Exactly as written, repeat all of the records below.

===== LISTED RECORDS

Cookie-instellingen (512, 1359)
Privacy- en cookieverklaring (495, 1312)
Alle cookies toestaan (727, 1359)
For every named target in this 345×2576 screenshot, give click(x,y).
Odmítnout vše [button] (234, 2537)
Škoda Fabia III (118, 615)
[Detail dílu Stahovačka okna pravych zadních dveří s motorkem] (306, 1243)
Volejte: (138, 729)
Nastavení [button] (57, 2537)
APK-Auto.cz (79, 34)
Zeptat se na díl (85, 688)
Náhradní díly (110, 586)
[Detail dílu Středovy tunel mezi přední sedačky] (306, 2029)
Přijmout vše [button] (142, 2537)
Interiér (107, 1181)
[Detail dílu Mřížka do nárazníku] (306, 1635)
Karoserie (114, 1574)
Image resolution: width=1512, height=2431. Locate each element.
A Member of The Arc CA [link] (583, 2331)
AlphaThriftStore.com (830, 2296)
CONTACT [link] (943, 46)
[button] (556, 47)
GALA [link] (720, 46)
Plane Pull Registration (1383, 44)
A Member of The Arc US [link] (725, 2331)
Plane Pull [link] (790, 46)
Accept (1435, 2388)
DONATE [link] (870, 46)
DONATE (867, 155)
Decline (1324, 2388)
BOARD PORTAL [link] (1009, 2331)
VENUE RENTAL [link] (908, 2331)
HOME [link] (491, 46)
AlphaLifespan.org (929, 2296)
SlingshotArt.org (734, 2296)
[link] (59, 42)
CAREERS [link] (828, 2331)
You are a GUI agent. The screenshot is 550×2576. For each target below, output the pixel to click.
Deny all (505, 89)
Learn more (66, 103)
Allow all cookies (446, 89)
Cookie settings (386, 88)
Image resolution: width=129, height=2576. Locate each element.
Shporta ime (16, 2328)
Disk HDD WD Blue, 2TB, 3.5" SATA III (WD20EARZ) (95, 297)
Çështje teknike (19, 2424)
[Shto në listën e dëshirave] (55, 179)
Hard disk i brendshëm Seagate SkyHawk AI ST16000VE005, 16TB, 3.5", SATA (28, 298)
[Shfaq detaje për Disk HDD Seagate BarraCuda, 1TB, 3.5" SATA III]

==========

THE COMPLETED TASK:
Cookie-instellingen (512, 1359)
Privacy- en cookieverklaring (495, 1312)
Alle cookies toestaan (727, 1359)
For every named target in this 345×2576 screenshot, give click(x,y).
Odmítnout vše [button] (234, 2537)
Škoda Fabia III (118, 615)
[Detail dílu Stahovačka okna pravych zadních dveří s motorkem] (306, 1243)
Volejte: (138, 729)
Nastavení [button] (57, 2537)
APK-Auto.cz (79, 34)
Zeptat se na díl (85, 688)
Náhradní díly (110, 586)
[Detail dílu Středovy tunel mezi přední sedačky] (306, 2029)
Přijmout vše [button] (142, 2537)
Interiér (107, 1181)
[Detail dílu Mřížka do nárazníku] (306, 1635)
Karoserie (114, 1574)
Image resolution: width=1512, height=2431. Locate each element.
A Member of The Arc CA [link] (583, 2331)
AlphaThriftStore.com (830, 2296)
CONTACT [link] (943, 46)
[button] (556, 47)
GALA [link] (720, 46)
Plane Pull Registration (1383, 44)
A Member of The Arc US [link] (725, 2331)
Plane Pull [link] (790, 46)
Accept (1435, 2388)
DONATE [link] (870, 46)
DONATE (867, 155)
Decline (1324, 2388)
BOARD PORTAL [link] (1009, 2331)
VENUE RENTAL [link] (908, 2331)
HOME [link] (491, 46)
AlphaLifespan.org (929, 2296)
SlingshotArt.org (734, 2296)
[link] (59, 42)
CAREERS [link] (828, 2331)
You are a GUI agent. The screenshot is 550×2576. For each target below, output the pixel to click.
Deny all (505, 89)
Learn more (66, 103)
Allow all cookies (446, 89)
Cookie settings (386, 88)
Image resolution: width=129, height=2576. Locate each element.
Shporta ime (16, 2328)
Disk HDD WD Blue, 2TB, 3.5" SATA III (WD20EARZ) (95, 297)
Çështje teknike (19, 2424)
[Shto në listën e dëshirave] (55, 179)
Hard disk i brendshëm Seagate SkyHawk AI ST16000VE005, 16TB, 3.5", SATA (28, 298)
[Shfaq detaje për Disk HDD Seagate BarraCuda, 1TB, 3.5" SATA III]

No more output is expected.